One of the key themes in Luke is how the Lord turns things upside down. For example, in His opening discourse, Jesus says He has come to bring glad tidings to the poor — not the rich — and that He has come for the captives, the blind and the oppressed — not the powerful. We see Him choose fishermen to change the world; we remember that He chose shepherds to hear the good news of the Messiah’s birth, and proclaim it to others. He visits His hometown, and we remember that He chose Nazareth. Again and again, God chooses and exalts the lowly, turning the world’s expectations upside down.
And, if that’s not enough, God takes the slow route to accomplish His plans. He moves people by inviting them to conversion rather than by force. He takes the burden of sin upon Himself on the cross, rather than making others pay the price.

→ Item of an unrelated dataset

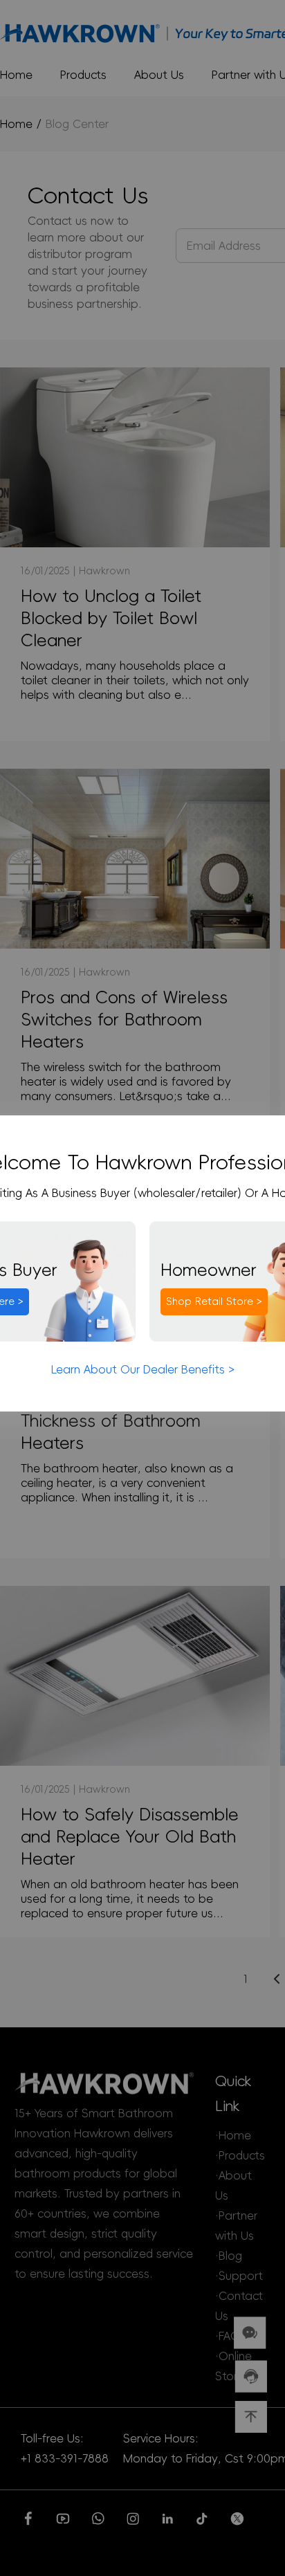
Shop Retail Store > (214, 1301)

All of these are important lessons as we consider sins in our own society. It’s true enough that, in many ways, turning things upside down is needed. Human beings are sinful. Therefore, as we build culture and society, we build sinful structures into them. Jesus comes to upend sin and, as a consequence, sinful structures. We can’t deny that. In fact, Luke draws our attention to it!
But Luke also shows us how Jesus upends things according to God’s plan, not human plans. He shows us how Jesus upends things according to God’s method of an invitation to conversion, not worldly methods of force. And He shows us how Jesus purifies the world by taking the burden of sin upon Himself, not by inflicting that burden on others. At each point the Gospel plan challenges us to reach deeper.
At the beginning of Jesus’ public mission, according to Luke, the demons proclaim that Jesus is the Son of God. Jesus silences them, knowing that the demons’ intention is to mislead people. But notice that they use truth to do so!
That’s a cautionary tale for us. There are sinful structures in the world. But we can’t let that truth mislead us. As Pope Benedict XVI pointed out in his encyclical “Spe Salvi,” most utopian projects are doomed to failure because they don’t reckon with fallen human nature. They turn everything upside down according to fallen human plans, using worldly methods, and inflicting the price on others. The result is always greater chaos and oppression.
No society can ignore its sinful structures. To do so is to ignore the evidence, and cede the moral high ground to others. The only way to occupy the high ground is to heed this key theme of the Gospel of Luke: to recognize the structural implications of sin, to critique them according to God’s plan, and to propose solutions according to God’s methods. That’s a challenge worth pondering from now until Advent.